Exercise objective |
Copy out each line of the listing below in which the string "مفتوحة" occurs.

The data |

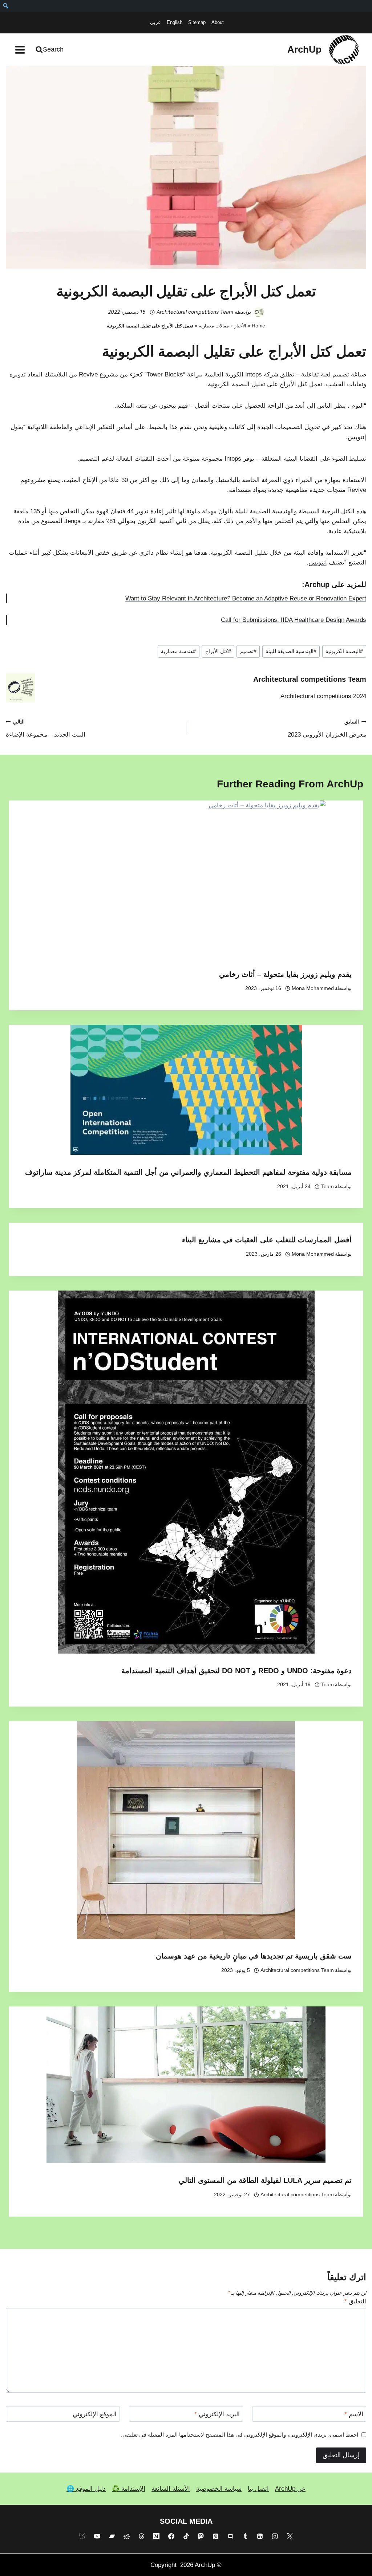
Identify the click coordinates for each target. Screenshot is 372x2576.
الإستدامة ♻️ (128, 2488)
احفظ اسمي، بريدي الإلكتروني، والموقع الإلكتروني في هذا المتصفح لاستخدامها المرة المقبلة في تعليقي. (239, 2435)
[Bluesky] (82, 2536)
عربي (155, 22)
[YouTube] (97, 2536)
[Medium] (156, 2536)
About (217, 22)
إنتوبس (317, 562)
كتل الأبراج (218, 651)
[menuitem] (5, 6)
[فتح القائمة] (20, 49)
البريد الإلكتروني (217, 2414)
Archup (316, 584)
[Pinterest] (216, 2536)
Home (258, 326)
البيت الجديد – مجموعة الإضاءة (45, 728)
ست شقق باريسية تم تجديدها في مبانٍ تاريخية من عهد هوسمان (254, 1956)
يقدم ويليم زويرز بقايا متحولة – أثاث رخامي (285, 974)
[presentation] (186, 878)
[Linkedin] (260, 2536)
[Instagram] (275, 2536)
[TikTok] (186, 2536)
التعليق (355, 2301)
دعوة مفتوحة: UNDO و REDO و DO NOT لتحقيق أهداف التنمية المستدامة (236, 1671)
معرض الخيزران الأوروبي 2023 (327, 728)
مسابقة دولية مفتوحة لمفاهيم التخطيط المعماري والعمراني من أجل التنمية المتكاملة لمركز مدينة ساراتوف (188, 1172)
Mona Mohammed (313, 988)
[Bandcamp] (112, 2536)
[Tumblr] (245, 2536)
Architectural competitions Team (195, 312)
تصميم (248, 651)
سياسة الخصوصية (219, 2488)
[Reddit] (127, 2536)
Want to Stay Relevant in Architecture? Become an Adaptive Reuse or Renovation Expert (245, 598)
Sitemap (197, 22)
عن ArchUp (290, 2488)
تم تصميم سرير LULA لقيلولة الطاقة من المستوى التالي (265, 2180)
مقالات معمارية (214, 326)
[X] (290, 2536)
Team (327, 1186)
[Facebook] (171, 2536)
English (174, 22)
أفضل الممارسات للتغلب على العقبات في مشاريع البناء (267, 1240)
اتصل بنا (258, 2488)
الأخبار (240, 326)
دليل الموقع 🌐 (86, 2488)
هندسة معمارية (178, 651)
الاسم (353, 2414)
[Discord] (230, 2536)
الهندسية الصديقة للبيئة (291, 651)
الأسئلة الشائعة (170, 2488)
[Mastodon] (201, 2536)
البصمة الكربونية (344, 651)
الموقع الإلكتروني (95, 2414)
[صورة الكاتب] (259, 312)
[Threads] (142, 2536)
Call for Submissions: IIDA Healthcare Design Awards (293, 619)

Response area |
دعوة مفتوحة: UNDO و REDO و DO NOT لتحقيق أهداف التنمية المستدامة (236, 1671)
مسابقة دولية مفتوحة لمفاهيم التخطيط المعماري والعمراني من أجل التنمية المتكاملة لمركز مدينة ساراتوف (188, 1172)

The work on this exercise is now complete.